What have been the consequences for the cross-border traffic of feminism, birth control, and maternal surrogacy between India and the United States? How can these histories, and contemporary practices, deepen current struggles around feminism, imperialism, capitalism and reproductive justice? Please join us for a conversation featuring Asha Nadkarni, author of Eugenic Feminism: Reproductive Nationalism in the United States and India and Sharmila Rudrappa, author of Discounted Life: The Price of Global Surrogacy in India.
In Eugenic Feminism, Asha Nadkarni reveals connections between U.S. and Indian nationalist feminisms from the late nineteenth century through the 1970s, demonstrating that both call for feminist citizenship centered on the reproductive body as the origin of the nation. She contends that whenever feminists lay claim to citizenship based on women’s biological ability to “reproduce the nation” they are participating in a eugenic project—sanctioning reproduction by some and prohibiting it by others. Employing a range of sources from the U.S. and India, Nadkarni shows how the exclusionary impulse of eugenics is embedded within the terms of nationalist feminism.
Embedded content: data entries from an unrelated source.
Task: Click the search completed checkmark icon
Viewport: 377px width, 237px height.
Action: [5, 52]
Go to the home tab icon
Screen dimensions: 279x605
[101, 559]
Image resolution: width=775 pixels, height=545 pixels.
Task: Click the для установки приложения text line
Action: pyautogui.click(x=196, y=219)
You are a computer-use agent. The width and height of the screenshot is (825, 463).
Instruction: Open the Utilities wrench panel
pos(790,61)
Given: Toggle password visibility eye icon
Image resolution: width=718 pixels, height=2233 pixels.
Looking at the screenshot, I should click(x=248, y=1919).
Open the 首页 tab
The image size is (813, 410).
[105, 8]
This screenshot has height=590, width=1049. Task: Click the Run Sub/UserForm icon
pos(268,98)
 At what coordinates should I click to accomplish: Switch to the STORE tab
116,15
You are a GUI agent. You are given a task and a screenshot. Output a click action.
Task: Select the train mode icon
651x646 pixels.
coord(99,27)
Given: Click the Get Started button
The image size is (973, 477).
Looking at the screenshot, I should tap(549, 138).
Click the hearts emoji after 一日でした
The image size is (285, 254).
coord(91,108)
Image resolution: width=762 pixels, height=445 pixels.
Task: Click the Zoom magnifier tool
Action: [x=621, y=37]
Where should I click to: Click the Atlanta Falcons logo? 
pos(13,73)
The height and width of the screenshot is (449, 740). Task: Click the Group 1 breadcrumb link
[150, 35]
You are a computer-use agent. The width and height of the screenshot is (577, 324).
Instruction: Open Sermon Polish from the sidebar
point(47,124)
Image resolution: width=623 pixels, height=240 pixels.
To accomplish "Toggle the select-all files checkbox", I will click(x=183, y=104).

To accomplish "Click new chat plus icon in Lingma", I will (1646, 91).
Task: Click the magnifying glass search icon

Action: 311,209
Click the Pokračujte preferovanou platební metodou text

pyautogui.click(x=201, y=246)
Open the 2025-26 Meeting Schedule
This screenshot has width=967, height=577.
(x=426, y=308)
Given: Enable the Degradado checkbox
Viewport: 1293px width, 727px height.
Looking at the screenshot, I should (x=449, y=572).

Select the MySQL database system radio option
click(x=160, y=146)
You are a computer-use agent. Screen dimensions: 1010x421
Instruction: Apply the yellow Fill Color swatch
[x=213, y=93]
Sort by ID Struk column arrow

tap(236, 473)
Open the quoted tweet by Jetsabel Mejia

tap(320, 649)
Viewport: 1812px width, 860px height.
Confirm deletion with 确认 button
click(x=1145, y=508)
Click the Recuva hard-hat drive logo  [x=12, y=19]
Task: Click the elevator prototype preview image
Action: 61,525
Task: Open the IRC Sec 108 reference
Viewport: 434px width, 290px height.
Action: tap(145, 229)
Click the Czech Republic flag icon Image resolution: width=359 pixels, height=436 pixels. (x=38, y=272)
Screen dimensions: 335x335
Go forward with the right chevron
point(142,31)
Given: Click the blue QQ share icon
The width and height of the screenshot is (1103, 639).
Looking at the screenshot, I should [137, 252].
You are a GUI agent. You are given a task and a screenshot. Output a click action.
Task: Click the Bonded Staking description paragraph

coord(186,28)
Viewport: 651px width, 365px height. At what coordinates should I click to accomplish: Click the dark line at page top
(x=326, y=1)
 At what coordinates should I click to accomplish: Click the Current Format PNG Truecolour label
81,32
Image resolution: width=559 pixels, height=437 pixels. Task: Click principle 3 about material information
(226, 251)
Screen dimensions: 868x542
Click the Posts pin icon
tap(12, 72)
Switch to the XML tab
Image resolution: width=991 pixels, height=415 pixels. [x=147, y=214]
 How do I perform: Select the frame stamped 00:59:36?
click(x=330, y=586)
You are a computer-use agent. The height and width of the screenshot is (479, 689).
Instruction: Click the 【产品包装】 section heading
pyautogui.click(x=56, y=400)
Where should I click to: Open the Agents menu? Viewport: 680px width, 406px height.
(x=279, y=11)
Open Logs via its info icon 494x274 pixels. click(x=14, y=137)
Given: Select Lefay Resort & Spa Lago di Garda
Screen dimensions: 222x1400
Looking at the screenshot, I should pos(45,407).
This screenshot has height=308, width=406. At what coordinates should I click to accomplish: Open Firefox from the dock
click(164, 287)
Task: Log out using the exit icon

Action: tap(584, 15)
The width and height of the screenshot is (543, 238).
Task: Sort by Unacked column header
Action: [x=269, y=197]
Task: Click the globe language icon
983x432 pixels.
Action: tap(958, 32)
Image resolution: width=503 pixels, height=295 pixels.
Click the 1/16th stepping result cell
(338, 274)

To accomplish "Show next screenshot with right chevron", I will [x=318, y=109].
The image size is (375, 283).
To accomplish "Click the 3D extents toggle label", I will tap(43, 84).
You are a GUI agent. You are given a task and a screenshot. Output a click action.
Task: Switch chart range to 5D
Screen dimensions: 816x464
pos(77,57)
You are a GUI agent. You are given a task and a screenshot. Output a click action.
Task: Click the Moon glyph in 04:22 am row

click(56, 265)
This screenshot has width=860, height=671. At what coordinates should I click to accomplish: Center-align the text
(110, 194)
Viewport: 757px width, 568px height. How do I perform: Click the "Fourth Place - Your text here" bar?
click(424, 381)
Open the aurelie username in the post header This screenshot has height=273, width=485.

Drawing from rich interviews with surrogate mothers and egg donors in Bangalore, as well as twenty straight and gay couples in the U.S. and Australia, Sharmila Rudrappa’s Discounted Life focuses on the processes of social and market exchange in transnational surrogacy. In her detailed and moving study, Rudrappa delineates how local labor markets intertwine with global reproduction industries, how Bangalore’s surrogate mothers make sense of their participation in reproductive assembly lines, and the remarkable ways in which they negotiate positions of power for themselves in progressively untenable socio-economic conditions.
This conversation will be moderated by Sujani K. Reddy, author of Nursing and Empire: Gendered Labor and Migration from India to the United States.